I am reading "Calculus 8th Edition" by James Stewart.
Suppose $f$ and $g$ are differentiable functions and we want to find the tangent line at a point on the parametric curve $x=f(t),y=g(t)$, where $y$ is also a differentiable function of $x$. Then the Chain Rule gives $$\frac{dy}{dt} = \frac{dy}{dx} \cdot \frac{dx}{dt}$$ If $\frac{dx}{dt} \neq 0$, we can solve for $\frac{dy}{dx}$: $$\frac{dy}{dx}=\frac{\frac{dy}{dt}}{\frac{dx}{dt}}$$
What is the differentiable function $y$ of $x$?

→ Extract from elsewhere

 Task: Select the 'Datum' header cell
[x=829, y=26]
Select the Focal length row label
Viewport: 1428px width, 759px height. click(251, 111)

We name the function $\phi$.
Consider $x = t^2$ and $y = t^3-3t$.
If $x_0 = 0$, then $x_0 = t^2$ has a unique solution $t_0 = 0$.
And $y_0 = t_0^3 - 3t_0 = 0$.
So, $\phi(0) = 0$.
If $x_0 \in (0, +\infty)$, then, $x_0 = t^2$ has two solutions $t_0 = \pm\sqrt{x_0}$.
And $y_0 = t_0^3 - 3t_0 = \pm{x_0^{\frac{3}{2}} \mp 3 x_0^{\frac{1}{2}}}$.
Is $\phi(x_0) = {x_0^{\frac{3}{2}} - 3 x_0^{\frac{1}{2}}}$?
Is $\phi(x_0) = -{x_0^{\frac{3}{2}} + 3 x_0^{\frac{1}{2}}}$?
Can $\phi(x)$ be a differentiable function if we choose the values of $\phi$ appropriately?
If you draw a curve from left to right (so that it passes the vertical line test) in the $xy$-plane, then you have defined a function. The curve of your parametric equations doesn't satisfy the vertical line test if you let $t$ range over all the real numbers, but if you restrict $t$ in various ways, you can define a function. In particular, if you insist that $t>0$ the graph of $\phi$ is the graph of a function. This choice forces $t=\sqrt{x}$. You can also choose $t<0$, which gives a different $\phi.$
This is an interesting curve because at the point where $t=\sqrt{3}$, there are two different tangent lines.